▶ [Problem details] The response must match the data below exactly, line for line.

==== Dataset extract

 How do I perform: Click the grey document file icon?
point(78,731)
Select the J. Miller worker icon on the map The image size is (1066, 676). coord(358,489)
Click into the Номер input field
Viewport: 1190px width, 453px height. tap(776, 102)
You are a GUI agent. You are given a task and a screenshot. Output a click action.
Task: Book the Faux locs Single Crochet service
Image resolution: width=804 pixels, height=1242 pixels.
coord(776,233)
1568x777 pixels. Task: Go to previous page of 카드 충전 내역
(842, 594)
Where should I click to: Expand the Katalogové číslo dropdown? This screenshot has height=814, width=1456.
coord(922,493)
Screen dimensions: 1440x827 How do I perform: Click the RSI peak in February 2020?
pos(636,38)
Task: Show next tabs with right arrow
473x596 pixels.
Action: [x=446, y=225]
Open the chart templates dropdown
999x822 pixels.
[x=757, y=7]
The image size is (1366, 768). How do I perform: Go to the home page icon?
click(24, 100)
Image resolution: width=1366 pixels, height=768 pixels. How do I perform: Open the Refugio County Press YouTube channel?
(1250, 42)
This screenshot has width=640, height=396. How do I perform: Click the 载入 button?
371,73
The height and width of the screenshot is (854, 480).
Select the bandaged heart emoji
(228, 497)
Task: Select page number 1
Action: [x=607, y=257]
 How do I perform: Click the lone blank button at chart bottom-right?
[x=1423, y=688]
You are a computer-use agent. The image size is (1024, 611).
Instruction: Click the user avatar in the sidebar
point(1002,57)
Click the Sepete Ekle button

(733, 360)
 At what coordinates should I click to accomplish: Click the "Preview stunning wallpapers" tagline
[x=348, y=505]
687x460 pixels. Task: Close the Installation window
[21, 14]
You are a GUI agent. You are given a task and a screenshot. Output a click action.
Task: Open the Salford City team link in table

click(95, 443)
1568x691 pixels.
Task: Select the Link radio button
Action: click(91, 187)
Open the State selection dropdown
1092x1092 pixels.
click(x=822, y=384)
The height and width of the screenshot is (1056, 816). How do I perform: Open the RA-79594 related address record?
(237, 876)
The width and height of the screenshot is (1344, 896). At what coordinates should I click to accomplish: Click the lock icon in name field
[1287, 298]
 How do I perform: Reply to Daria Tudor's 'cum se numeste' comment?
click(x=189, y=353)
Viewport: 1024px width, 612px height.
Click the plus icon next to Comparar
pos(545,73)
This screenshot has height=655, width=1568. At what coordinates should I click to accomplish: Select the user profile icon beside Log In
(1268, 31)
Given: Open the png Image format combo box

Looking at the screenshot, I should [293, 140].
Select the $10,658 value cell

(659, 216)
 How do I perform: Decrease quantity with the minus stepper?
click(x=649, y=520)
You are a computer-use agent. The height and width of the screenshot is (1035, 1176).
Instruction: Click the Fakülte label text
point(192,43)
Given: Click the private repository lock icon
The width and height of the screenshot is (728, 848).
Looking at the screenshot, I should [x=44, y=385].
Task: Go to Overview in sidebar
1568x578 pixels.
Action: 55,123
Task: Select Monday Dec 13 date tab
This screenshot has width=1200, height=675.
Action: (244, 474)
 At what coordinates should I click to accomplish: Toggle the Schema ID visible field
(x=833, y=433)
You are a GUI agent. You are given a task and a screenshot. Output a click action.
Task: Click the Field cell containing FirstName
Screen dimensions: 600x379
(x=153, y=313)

========

▶ [Solution to this exercise]
 How do I perform: Click the grey document file icon?
point(78,731)
Select the J. Miller worker icon on the map The image size is (1066, 676). coord(358,489)
Click into the Номер input field
Viewport: 1190px width, 453px height. tap(776, 102)
You are a GUI agent. You are given a task and a screenshot. Output a click action.
Task: Book the Faux locs Single Crochet service
Image resolution: width=804 pixels, height=1242 pixels.
coord(776,233)
1568x777 pixels. Task: Go to previous page of 카드 충전 내역
(842, 594)
Where should I click to: Expand the Katalogové číslo dropdown? This screenshot has height=814, width=1456.
coord(922,493)
Screen dimensions: 1440x827 How do I perform: Click the RSI peak in February 2020?
pos(636,38)
Task: Show next tabs with right arrow
473x596 pixels.
Action: [x=446, y=225]
Open the chart templates dropdown
999x822 pixels.
[x=757, y=7]
The image size is (1366, 768). How do I perform: Go to the home page icon?
click(24, 100)
Image resolution: width=1366 pixels, height=768 pixels. How do I perform: Open the Refugio County Press YouTube channel?
(1250, 42)
This screenshot has width=640, height=396. How do I perform: Click the 载入 button?
371,73
The height and width of the screenshot is (854, 480).
Select the bandaged heart emoji
(228, 497)
Task: Select page number 1
Action: [x=607, y=257]
 How do I perform: Click the lone blank button at chart bottom-right?
[x=1423, y=688]
You are a computer-use agent. The image size is (1024, 611).
Instruction: Click the user avatar in the sidebar
point(1002,57)
Click the Sepete Ekle button

(733, 360)
 At what coordinates should I click to accomplish: Click the "Preview stunning wallpapers" tagline
[x=348, y=505]
687x460 pixels. Task: Close the Installation window
[21, 14]
You are a GUI agent. You are given a task and a screenshot. Output a click action.
Task: Open the Salford City team link in table

click(95, 443)
1568x691 pixels.
Task: Select the Link radio button
Action: click(91, 187)
Open the State selection dropdown
1092x1092 pixels.
click(x=822, y=384)
The height and width of the screenshot is (1056, 816). How do I perform: Open the RA-79594 related address record?
(237, 876)
The width and height of the screenshot is (1344, 896). At what coordinates should I click to accomplish: Click the lock icon in name field
[1287, 298]
 How do I perform: Reply to Daria Tudor's 'cum se numeste' comment?
click(x=189, y=353)
Viewport: 1024px width, 612px height.
Click the plus icon next to Comparar
pos(545,73)
This screenshot has height=655, width=1568. At what coordinates should I click to accomplish: Select the user profile icon beside Log In
(1268, 31)
Given: Open the png Image format combo box

Looking at the screenshot, I should [293, 140].
Select the $10,658 value cell

(659, 216)
 How do I perform: Decrease quantity with the minus stepper?
click(x=649, y=520)
You are a computer-use agent. The height and width of the screenshot is (1035, 1176).
Instruction: Click the Fakülte label text
point(192,43)
Given: Click the private repository lock icon
The width and height of the screenshot is (728, 848).
Looking at the screenshot, I should [x=44, y=385].
Task: Go to Overview in sidebar
1568x578 pixels.
Action: 55,123
Task: Select Monday Dec 13 date tab
This screenshot has width=1200, height=675.
Action: (244, 474)
 At what coordinates should I click to accomplish: Toggle the Schema ID visible field
(x=833, y=433)
You are a GUI agent. You are given a task and a screenshot. Output a click action.
Task: Click the Field cell containing FirstName
Screen dimensions: 600x379
(x=153, y=313)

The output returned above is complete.